### Work task
In the podcast episode description, which medication closes the episode with a brief discussion?

** Provided passage follows **

In this episode, we speak with Dr. Matthew Growdon about medications for memory loss in older adults. We cover cholinesterase inhibitors for memory loss in older adults, their efficacy in Alzheimer’s dementia as well as other dementia etiologies, their efficacy in mild cognitive impairment, the NMDA receptor antagonist memantine, combination therapies, how to talk to patients about these medications, how to write about them in neuropsych reports, and we end with a brief discussion of aducanumab.
A pdf of the transcript for this episode is available here.
Matthew E. Growdon, MD, MPH is a geriatrician and T32 Postdoctoral Fellow in Aging Research in the Division of Geriatrics at the University of California, San Francisco (UCSF), which he will join as an Assistant Professor in July 2022. Dr. Growdon’s research is focused on improving the quality and safety of prescribing for older adults, with an emphasis on those with cognitive impairment and social vulnerability. Dr. Growdon attended Harvard College, studying History and Literature, and received his medical school training at Harvard Medical School and his MPH with an emphasis on quantitative methods from Harvard School of Public Health. He completed residency in internal medicine and primary care at Brigham and Women’s Hospital. He subsequently completed a clinical geriatrics fellowship in the Harvard Medical School Multicampus Geriatric Medicine Fellowship, a chief residency in internal medicine at Brigham and Women’s Hospital, and the Advanced Training in Clinical Research Certificate Program at UCSF. He is the recent recipient of a two-year NIH AHRQ Learning Health Systems K12 grant (July 2022-June 2024), through which he is leading projects aiming to improve opportunities for deprescribing potentially inappropriate medications for older adults receiving primary care at UCSF Health. Clinically, Dr. Growdon works as a consulting geriatrician at UCSF Medical Center, assisting various surgical services with the medical co-management of frail, older adults.

** End of Provided passage **
** Data shown follows **

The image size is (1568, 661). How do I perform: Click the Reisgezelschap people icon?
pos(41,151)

** End of Data shown **
** Data shown follows **

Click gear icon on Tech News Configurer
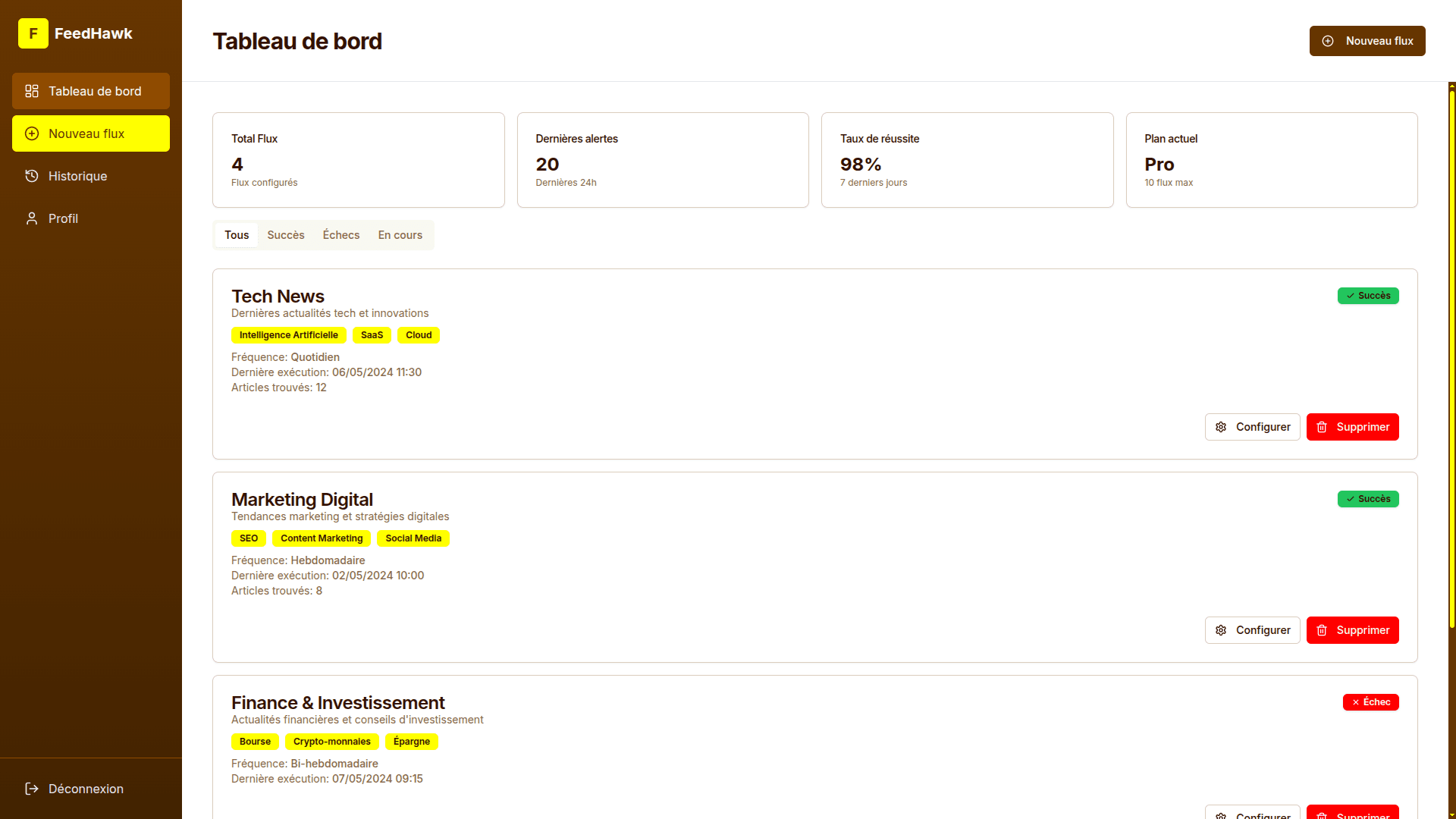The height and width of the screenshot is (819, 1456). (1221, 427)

** End of Data shown **

### Task result
Aducanumab.